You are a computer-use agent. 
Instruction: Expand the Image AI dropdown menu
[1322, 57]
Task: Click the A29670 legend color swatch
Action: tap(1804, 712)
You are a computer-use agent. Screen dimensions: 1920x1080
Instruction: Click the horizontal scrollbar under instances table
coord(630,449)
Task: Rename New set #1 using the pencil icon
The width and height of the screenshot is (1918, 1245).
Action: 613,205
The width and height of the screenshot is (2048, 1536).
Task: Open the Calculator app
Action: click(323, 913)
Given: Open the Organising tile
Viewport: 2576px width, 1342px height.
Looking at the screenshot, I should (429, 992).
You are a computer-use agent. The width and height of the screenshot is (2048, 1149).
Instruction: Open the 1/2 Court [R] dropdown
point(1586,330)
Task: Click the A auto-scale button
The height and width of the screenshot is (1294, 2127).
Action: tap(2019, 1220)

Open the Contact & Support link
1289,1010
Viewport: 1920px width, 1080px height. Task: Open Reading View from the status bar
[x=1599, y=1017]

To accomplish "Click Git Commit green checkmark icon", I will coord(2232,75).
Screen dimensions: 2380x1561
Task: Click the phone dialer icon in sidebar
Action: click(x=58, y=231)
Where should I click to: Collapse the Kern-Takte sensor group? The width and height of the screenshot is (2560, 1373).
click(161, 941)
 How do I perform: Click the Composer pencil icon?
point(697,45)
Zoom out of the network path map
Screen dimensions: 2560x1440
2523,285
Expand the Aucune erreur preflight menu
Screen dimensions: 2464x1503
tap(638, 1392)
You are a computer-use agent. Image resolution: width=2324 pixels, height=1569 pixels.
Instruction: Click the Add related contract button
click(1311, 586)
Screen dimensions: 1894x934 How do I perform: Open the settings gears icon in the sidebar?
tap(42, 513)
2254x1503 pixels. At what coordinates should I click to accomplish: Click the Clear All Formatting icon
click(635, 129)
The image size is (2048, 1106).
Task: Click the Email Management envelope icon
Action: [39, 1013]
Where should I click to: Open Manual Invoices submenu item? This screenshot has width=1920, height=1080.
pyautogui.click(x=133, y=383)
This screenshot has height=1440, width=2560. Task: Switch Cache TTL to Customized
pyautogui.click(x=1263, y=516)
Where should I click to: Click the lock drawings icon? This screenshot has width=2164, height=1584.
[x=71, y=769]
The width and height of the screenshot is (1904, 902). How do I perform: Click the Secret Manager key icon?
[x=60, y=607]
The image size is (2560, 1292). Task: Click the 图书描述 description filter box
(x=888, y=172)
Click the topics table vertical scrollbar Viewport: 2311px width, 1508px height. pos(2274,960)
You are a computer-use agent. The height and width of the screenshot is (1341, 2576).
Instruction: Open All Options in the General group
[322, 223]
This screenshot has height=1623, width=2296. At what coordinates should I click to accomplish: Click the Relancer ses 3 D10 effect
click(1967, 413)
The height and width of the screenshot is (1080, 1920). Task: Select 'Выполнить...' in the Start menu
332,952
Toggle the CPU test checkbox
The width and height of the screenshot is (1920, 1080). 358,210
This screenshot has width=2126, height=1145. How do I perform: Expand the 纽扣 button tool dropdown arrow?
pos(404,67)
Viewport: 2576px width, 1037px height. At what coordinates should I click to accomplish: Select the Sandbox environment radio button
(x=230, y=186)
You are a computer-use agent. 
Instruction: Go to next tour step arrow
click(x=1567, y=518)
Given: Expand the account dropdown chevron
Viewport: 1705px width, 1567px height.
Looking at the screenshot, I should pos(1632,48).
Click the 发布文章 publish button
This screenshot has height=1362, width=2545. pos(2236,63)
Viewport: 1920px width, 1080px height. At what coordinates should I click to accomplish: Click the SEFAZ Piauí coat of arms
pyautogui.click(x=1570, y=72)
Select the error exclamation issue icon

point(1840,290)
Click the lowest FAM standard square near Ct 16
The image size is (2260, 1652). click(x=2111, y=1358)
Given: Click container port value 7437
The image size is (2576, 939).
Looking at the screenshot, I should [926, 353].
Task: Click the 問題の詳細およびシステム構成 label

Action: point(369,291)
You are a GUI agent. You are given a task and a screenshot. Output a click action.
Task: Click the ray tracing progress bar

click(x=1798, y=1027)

************

Exact duplication of all the data above is expected.

You are a computer-use agent. 
Instruction: Expand the Image AI dropdown menu
[1322, 57]
Task: Click the A29670 legend color swatch
Action: tap(1804, 712)
You are a computer-use agent. Screen dimensions: 1920x1080
Instruction: Click the horizontal scrollbar under instances table
coord(630,449)
Task: Rename New set #1 using the pencil icon
The width and height of the screenshot is (1918, 1245).
Action: 613,205
The width and height of the screenshot is (2048, 1536).
Task: Open the Calculator app
Action: click(323, 913)
Given: Open the Organising tile
Viewport: 2576px width, 1342px height.
Looking at the screenshot, I should (429, 992).
You are a computer-use agent. The width and height of the screenshot is (2048, 1149).
Instruction: Open the 1/2 Court [R] dropdown
point(1586,330)
Task: Click the A auto-scale button
The height and width of the screenshot is (1294, 2127).
Action: tap(2019, 1220)

Open the Contact & Support link
1289,1010
Viewport: 1920px width, 1080px height. Task: Open Reading View from the status bar
[x=1599, y=1017]

To accomplish "Click Git Commit green checkmark icon", I will coord(2232,75).
Screen dimensions: 2380x1561
Task: Click the phone dialer icon in sidebar
Action: click(x=58, y=231)
Where should I click to: Collapse the Kern-Takte sensor group? The width and height of the screenshot is (2560, 1373).
click(161, 941)
 How do I perform: Click the Composer pencil icon?
point(697,45)
Zoom out of the network path map
Screen dimensions: 2560x1440
2523,285
Expand the Aucune erreur preflight menu
Screen dimensions: 2464x1503
tap(638, 1392)
You are a computer-use agent. Image resolution: width=2324 pixels, height=1569 pixels.
Instruction: Click the Add related contract button
click(1311, 586)
Screen dimensions: 1894x934 How do I perform: Open the settings gears icon in the sidebar?
tap(42, 513)
2254x1503 pixels. At what coordinates should I click to accomplish: Click the Clear All Formatting icon
click(635, 129)
The image size is (2048, 1106).
Task: Click the Email Management envelope icon
Action: [39, 1013]
Where should I click to: Open Manual Invoices submenu item? This screenshot has width=1920, height=1080.
pyautogui.click(x=133, y=383)
This screenshot has height=1440, width=2560. Task: Switch Cache TTL to Customized
pyautogui.click(x=1263, y=516)
Where should I click to: Click the lock drawings icon? This screenshot has width=2164, height=1584.
[x=71, y=769]
The width and height of the screenshot is (1904, 902). How do I perform: Click the Secret Manager key icon?
[x=60, y=607]
The image size is (2560, 1292). Task: Click the 图书描述 description filter box
(x=888, y=172)
Click the topics table vertical scrollbar Viewport: 2311px width, 1508px height. pos(2274,960)
You are a computer-use agent. The height and width of the screenshot is (1341, 2576).
Instruction: Open All Options in the General group
[322, 223]
This screenshot has height=1623, width=2296. At what coordinates should I click to accomplish: Click the Relancer ses 3 D10 effect
click(1967, 413)
The height and width of the screenshot is (1080, 1920). Task: Select 'Выполнить...' in the Start menu
332,952
Toggle the CPU test checkbox
The width and height of the screenshot is (1920, 1080). 358,210
This screenshot has width=2126, height=1145. How do I perform: Expand the 纽扣 button tool dropdown arrow?
pos(404,67)
Viewport: 2576px width, 1037px height. At what coordinates should I click to accomplish: Select the Sandbox environment radio button
(x=230, y=186)
You are a computer-use agent. 
Instruction: Go to next tour step arrow
click(x=1567, y=518)
Given: Expand the account dropdown chevron
Viewport: 1705px width, 1567px height.
Looking at the screenshot, I should pos(1632,48).
Click the 发布文章 publish button
This screenshot has height=1362, width=2545. pos(2236,63)
Viewport: 1920px width, 1080px height. At what coordinates should I click to accomplish: Click the SEFAZ Piauí coat of arms
pyautogui.click(x=1570, y=72)
Select the error exclamation issue icon

point(1840,290)
Click the lowest FAM standard square near Ct 16
The image size is (2260, 1652). click(x=2111, y=1358)
Given: Click container port value 7437
The image size is (2576, 939).
Looking at the screenshot, I should [926, 353].
Task: Click the 問題の詳細およびシステム構成 label

Action: point(369,291)
You are a GUI agent. You are given a task and a screenshot. Output a click action.
Task: Click the ray tracing progress bar

click(x=1798, y=1027)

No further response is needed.